Converting a Data Matrix to its Transpose
Pirouette has the ability to read a data matrix as its transpose, via the ASCII file format. This ability is a benefit to those who might want to export data to spreadsheet programs for additional treatment.
[Note: the newest version of Pirouette offers a Transpose utility (File > Transpose) that may eliminate the need for this procedure]Many spectroscopic software packages allow export of spectral data to text files which are usually written in columnar form. You can direct Pirouette to read these files as their transpose (i.e., in row form) by the method described below.

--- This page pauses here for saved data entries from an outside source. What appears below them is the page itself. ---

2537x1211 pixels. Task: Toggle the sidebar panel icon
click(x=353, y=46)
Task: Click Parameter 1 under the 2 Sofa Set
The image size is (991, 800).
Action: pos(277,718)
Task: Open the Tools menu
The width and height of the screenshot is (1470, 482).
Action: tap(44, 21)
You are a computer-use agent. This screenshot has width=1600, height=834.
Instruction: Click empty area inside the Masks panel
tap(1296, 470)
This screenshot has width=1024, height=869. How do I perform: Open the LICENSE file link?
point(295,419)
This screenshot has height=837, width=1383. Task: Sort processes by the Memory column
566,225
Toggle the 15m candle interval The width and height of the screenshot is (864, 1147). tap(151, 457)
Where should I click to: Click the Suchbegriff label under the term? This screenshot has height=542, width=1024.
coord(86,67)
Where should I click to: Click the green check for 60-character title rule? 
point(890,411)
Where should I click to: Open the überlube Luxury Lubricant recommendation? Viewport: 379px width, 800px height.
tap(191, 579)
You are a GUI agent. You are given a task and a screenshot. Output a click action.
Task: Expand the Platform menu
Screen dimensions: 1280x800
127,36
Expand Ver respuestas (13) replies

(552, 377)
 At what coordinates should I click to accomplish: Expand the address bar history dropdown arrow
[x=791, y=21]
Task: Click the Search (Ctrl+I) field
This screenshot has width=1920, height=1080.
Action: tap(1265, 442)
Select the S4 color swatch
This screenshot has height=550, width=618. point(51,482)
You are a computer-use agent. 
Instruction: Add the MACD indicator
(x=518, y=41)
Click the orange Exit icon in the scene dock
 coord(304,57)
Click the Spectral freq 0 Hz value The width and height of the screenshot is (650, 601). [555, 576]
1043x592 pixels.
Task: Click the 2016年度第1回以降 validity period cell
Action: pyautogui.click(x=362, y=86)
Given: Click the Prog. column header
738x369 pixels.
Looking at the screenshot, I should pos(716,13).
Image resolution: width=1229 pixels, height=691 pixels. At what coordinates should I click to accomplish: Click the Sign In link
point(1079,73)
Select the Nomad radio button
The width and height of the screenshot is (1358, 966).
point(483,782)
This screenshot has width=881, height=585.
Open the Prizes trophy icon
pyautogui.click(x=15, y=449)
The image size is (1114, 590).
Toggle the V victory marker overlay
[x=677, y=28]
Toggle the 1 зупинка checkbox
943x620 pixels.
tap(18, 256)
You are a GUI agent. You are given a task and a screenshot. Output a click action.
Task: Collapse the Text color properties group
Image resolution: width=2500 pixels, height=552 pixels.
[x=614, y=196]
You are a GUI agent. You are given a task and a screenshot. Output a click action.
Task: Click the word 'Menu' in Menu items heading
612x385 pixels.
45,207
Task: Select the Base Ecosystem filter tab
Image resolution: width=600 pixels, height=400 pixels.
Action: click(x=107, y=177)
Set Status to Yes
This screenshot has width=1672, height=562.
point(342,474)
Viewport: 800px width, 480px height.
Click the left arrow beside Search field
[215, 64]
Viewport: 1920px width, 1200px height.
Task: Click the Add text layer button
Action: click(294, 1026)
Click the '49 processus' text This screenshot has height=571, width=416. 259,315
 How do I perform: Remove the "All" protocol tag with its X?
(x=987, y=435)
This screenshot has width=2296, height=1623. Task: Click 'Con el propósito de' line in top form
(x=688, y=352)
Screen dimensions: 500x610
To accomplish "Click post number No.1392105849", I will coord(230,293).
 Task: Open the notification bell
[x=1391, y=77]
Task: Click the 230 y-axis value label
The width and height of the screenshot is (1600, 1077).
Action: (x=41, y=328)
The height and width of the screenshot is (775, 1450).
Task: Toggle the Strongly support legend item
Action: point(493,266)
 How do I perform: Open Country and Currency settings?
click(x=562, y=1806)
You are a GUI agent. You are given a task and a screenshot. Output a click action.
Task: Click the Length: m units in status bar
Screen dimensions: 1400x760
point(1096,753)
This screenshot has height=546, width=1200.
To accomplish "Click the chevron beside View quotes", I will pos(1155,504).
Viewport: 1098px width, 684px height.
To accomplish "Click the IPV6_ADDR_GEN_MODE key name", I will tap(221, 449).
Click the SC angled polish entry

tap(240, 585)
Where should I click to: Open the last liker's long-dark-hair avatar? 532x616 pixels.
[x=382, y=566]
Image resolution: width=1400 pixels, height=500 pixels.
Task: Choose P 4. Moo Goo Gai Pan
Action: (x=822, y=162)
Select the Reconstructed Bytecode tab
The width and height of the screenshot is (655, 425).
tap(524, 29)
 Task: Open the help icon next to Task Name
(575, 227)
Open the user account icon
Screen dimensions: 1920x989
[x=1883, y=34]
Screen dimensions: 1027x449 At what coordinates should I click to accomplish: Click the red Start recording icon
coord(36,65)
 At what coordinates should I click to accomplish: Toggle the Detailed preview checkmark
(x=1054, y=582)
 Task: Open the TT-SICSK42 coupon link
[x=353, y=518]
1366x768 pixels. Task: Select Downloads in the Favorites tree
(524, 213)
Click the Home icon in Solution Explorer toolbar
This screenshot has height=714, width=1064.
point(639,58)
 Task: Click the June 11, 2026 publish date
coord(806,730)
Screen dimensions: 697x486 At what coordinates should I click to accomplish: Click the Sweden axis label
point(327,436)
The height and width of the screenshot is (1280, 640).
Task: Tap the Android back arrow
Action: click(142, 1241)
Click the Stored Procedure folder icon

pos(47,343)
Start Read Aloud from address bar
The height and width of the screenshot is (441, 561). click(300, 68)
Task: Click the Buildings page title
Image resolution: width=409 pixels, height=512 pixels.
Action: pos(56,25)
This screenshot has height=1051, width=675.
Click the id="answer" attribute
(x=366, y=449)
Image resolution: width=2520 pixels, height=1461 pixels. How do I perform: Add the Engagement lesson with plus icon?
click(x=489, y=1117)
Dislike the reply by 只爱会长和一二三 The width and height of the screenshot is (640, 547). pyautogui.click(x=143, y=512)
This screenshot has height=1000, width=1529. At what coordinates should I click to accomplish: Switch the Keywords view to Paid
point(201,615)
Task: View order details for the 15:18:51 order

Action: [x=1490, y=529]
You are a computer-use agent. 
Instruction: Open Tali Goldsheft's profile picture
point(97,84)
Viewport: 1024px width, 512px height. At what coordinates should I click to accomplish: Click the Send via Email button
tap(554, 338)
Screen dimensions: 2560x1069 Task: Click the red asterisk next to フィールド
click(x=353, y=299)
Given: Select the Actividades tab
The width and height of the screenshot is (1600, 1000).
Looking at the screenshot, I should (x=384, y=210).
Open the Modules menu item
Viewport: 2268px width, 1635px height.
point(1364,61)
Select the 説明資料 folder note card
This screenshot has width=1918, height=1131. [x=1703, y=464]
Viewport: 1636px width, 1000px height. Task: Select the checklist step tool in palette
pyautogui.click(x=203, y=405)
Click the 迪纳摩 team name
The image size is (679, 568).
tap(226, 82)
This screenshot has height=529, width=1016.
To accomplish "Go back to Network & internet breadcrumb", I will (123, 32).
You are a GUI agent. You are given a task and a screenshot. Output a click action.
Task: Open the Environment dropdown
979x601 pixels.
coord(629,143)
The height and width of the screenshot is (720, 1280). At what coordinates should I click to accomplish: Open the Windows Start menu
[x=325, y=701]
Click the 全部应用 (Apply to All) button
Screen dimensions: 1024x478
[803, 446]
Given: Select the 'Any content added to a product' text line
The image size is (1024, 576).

Similarly, although Pirouette can write a file with a large number of variables (columns), Excel can only read data with up to 255 columns. Thus, spectroscopic data is usually impossible to read into Excel in a row format. Transposing such data to a column format allows small data sets to be read into Excel.
The Method
First, save your data into the Pirouette ASCII format. Use the Save As menu item if you want to convert your raw data, or use the Save Object item to convert computed objects (such as Loadings) or subsets.
Here is a small matrix as it might appear in Pirouette.
Next, use a text editor to make a small change to the ASCII file. The following picture shows what the actual raw ASCII file looks like. Note the special designators (#D, #C, and #R) in the ASCII file.
Change the designators as shown in the following graphic. The three small changes are:
- Reverse the order of the data designator (format is [#variables]x[#samples]).
- Change the #C designator to a #r.
- Then change the #R designator to a #c (the designators are not case sensitive).
Save your changed file (remember to give it a .DAT extension), then reload the file into Pirouette. Our example file now looks like this.
You can now export this transposed file to other programs, such as Excel (for example, save the data in the .XLS format). Spectroscopic data will have its long dimension (the wavelengths) in columns so that Excel will be able to read the whole data set. That is, so long as you don’t have more than 255 samples!